Faces of Football - Surat untuk Timnas Maroko
Oleh Redaksi 90min
Dear Timnas Maroko,
Nama saya Nabil Hamdoui, aka Nabil Skily, aka Nabil au Bresil, dan layaknya anak-anak Maroko kelahiran 80an, saya tumbuh besar menyaksikan aksi-aksi Diego Maradona dari Argentina, Roberto Baggio dari Italia, Ronaldo dari Brasil, Zinedine Zidane dari Prancis, dan yang terpenting Mustapha Hadji, Noureddine Naybet, dan Salaheddine Bassir dari Maroko.
Meski saya baru berusia dua tahun dan masih kecil untuk mengingat, saya sudah ada di dunia ini ketika Maroko, negara di Afrika Utara pertama, bermain di babak 16 besar Piala Dunia 1986. Orang tua dulu sering bercerita tentang kegembiraan di Piala Dunia 1986 begitu juga dengan Piala Afrika 1976 ketika Ahmed Faras mengantarkan Maroko untuk menjuarai turnamen tersebut.
Turnamen internasional Maroko yang paling pertama saya ingat adalah Piala Dunia 1998, turnamen yang cukup pahit bagi saya karena kami nyaris untuk lolos ke 16 besar, jika saja Brasil tidak kalah secara mengejutkan dari Norwegia di laga terakhir grup. Sangat memilukan, tapi saya bangga dengan Maroko atas kerja keras mereka di Prancis.
Kegembiraan dan kebanggaan yang kami miliki di tim nasional kami selalu nyata. Ini diturunkan kepada kami dari generasi sebelumnya yang merasakan kejayaan selama era keemasan sepakbola Maroko, dan sementara kami belum mencapai kesuksesan yang sama, harapan tetap ada karena kami selalu mampu menghasilkan setidaknya satu atau dua pesepakbola kelas atas.
Turnamen tahun ini adalah kunci bagi kita sebagai bangsa. Kami perlu menempatkan perubahan kepelatihan di menit-menit terakhir dan masalah internal yang dihadapi skuat dan memberikan penilaian yang baik tentang diri kami sendiri untuk menunjukkan kepada dunia siapa kami sebenarnya.
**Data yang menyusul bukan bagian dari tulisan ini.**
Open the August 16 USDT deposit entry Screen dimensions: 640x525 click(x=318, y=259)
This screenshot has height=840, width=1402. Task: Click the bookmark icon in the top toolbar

Pada tahun 90an saya tumbuh besar menyaksikan pemain-pemain legenda seperti Salaheddine Bassir, Noureddine Naybet, Mustapha Hadji, hingga generasi baru seperti Hakim Zyech, Youssef En-Nesyri, Yassine Bounou, Achraf Hakimi, kami selalu memiliki pemain hebat, namun sering kekurangan semangat tim dan persatuan untuk memanfaatkan talenta ini sebaik-baiknya. Rusia 2018 adalah contoh utama karena kami membutuhkan sedikit waktu untuk benar-benar bersatu sebagai sebuah skuad, dan karena itu kami akhirnya tersingkir di babak penyisihan grup.
Saya berharap Piala Dunia di Qatar ini akan berbeda, dan di mana kami membuktikan identitas kami yang sebenarnya di panggung dunia. Sudah lama sejak kami memberikan penampilan yang sangat baik tentang timnas kami di Piala Dunia - sejak 1998 - tetapi kami selalu percaya bahwa Maroko memiliki potensi untuk melakukan hal-hal hebat lagi di turnamen besar dengan pemain yang tepat dan semangat tim. Saya harap kami memiliki keduanya sekarang.
Turnamen tahun ini adalah kunci bagi kita sebagai Negara. Kami perlu menempatkan perubahan taktik pelatih di menit-menit terakhir dan masalah internal yang dihadapi skuad dan memberikan penilaian yang baik tentang diri kami sendiri untuk menunjukkan kepada dunia siapa kami sebenarnya.
Kami adalah Maroko.
Kami hidup untuk sepakbola.
Kami merayakan tim dengan sepenuh hati, di dalam dan di luar lapangan.
Mari kita melangkah selangkah demi selangkah, dan buat negara kita bangga.
Kami percaya Anda. Kami mencintai kamu.